Generasi awal ummat Islam yakni para sahabat radhiyallahu ’anhum, merupakan generasi terbaik ummat ini. Oleh karenanya mereka memperoleh kehormatan untuk mendampingi Rasulullah Muhammad shollallahu ’alaih wa sallam dalam perjuangan beliau sejak Islam masih lemah di Makkah hingga tegaknya tatanan Islam atau Daulah Islamiyah di kota Madinah yang langsung dipimpin Nabi Muhammad shollallahu ’alaih wa sallam.

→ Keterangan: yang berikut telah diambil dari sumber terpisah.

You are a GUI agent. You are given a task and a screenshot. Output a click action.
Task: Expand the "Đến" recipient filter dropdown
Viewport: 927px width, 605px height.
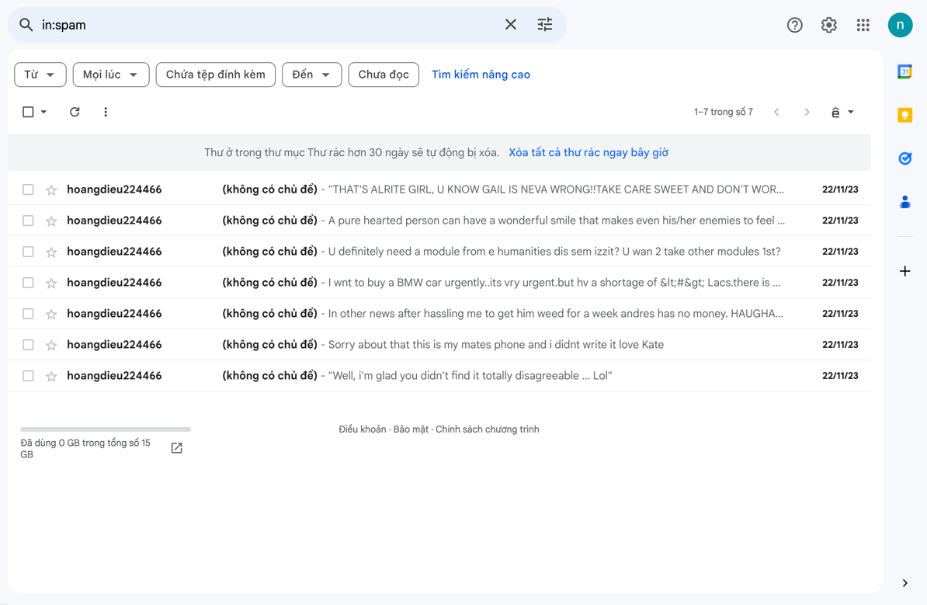pyautogui.click(x=311, y=75)
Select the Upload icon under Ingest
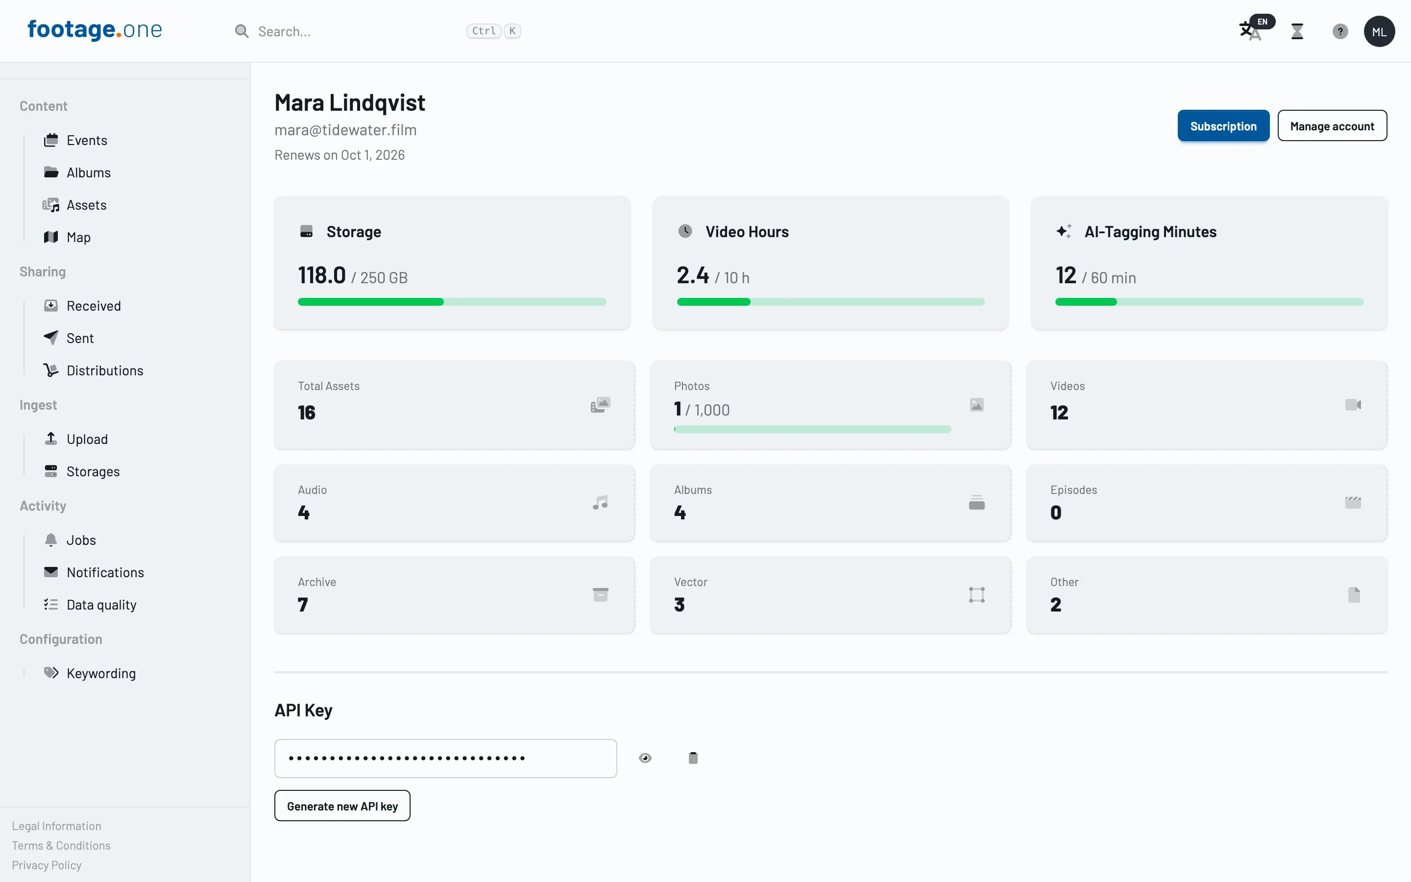 click(51, 439)
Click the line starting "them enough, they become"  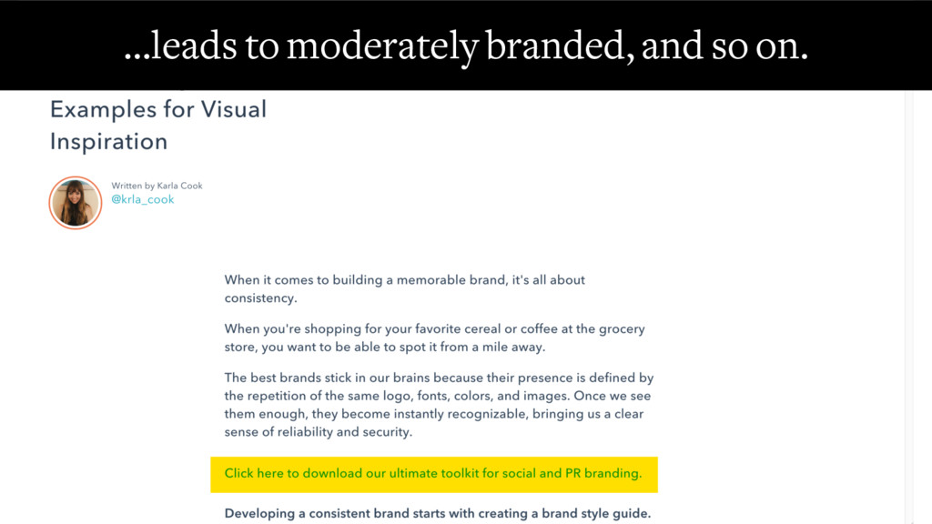(434, 414)
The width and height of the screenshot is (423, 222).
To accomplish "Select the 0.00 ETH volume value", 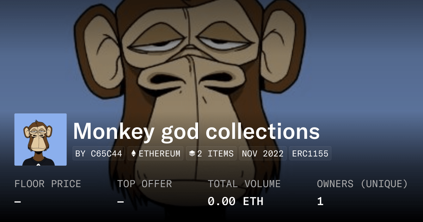I will coord(235,202).
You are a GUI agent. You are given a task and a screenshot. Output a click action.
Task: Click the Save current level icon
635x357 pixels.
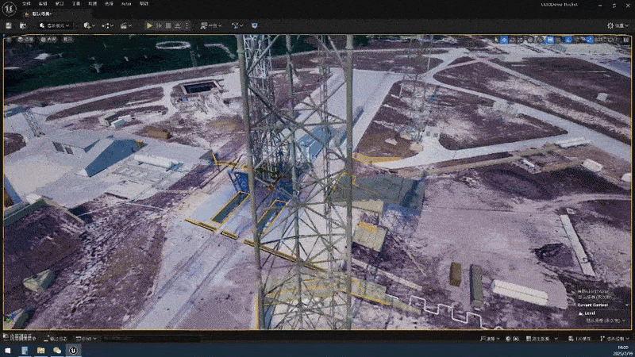click(9, 25)
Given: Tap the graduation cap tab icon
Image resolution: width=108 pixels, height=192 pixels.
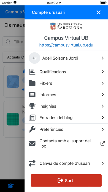Looking at the screenshot, I should pos(11,186).
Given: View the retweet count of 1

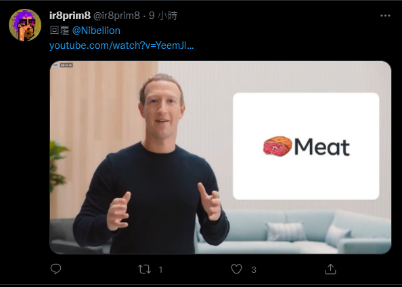Looking at the screenshot, I should (x=160, y=269).
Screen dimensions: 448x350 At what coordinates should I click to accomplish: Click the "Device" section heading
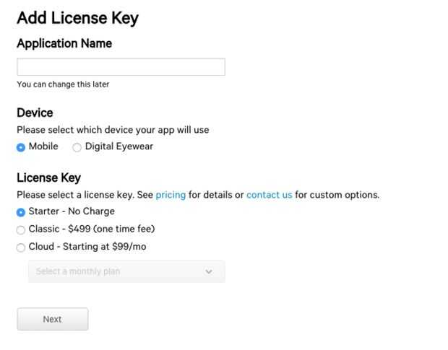pyautogui.click(x=35, y=113)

Mereka merupakan generasi yang terbaik dalam meneladani Nabi Muhammad shollallahu ’alaih wa sallam dalam berbagai aspek kehidupan. Termasuk dalam da’wah. Mereka sangat menghayati ambisi utama Rasulullah shollallahu ’alaih wa sallam, yaitu bagaimana agar manusia di dunia menjadi orang beriman sehingga selamat di dunia dan di akhirat. Mereka tidak saja menyaksikan bagaimana gigihnya Nabi Muhammad shollallahu ’alaih wa sallam dalam berda’wah kepada setiap manusia yang dijumpainya. Namun mereka meneladani dan turut melakukan hal serupa terhadap siapapun manusia yang mereka temui.
Para sahabat radhiyallahu ’anhum biasanya tatkala berda’wah menyampaikan penjelasan ringkas saja mengenai Islam tidak panjang dan berbelit seperti kebanyakan kita di zaman sekarang. Namun uniknya, walaupun singkat tetapi tidak jarang penyampaian singkat namun berisi itu cukup membuat seorang musyrik atau kafir kemudian tersentuh lalu masuk Islam. Adapun sebagian besar kita di zaman modern ini kadang sudah berbicara panjang lebar hingga mulut berbusa-busa namun tidak memberi pengaruh berarti bagi pendengar apalagi sampai ia memperoleh hidayah lalu masuk Islam.
Keberhasilan para sahabat radhiyallahu ’anhum dalam berda’wah tentunya karena mereka merupakan generasi terbaik dalam meneladani Rasulullah shollallahu ’alaih wa sallam dalam segala hal, termasuk berda’wah. Sedangkan Aisyah radhiyallahu ’anha mengatakan:
كَانَ كَلَامُ رَسُولِ اللَّهِ صَلَّى اللَّهُ عَلَيْهِ وَسَلَّمَ كَلَامًا فَصْلًا يَفْهَمُهُ كُلُّ مَنْ سَمِعَهُ
“Ucapan Rasulullah adalah ucapan fashlan (singkat dan jelas). Setiap orang yang menyimaknya pasti segera memahaminya.” (HR Abu Dawud 12/467)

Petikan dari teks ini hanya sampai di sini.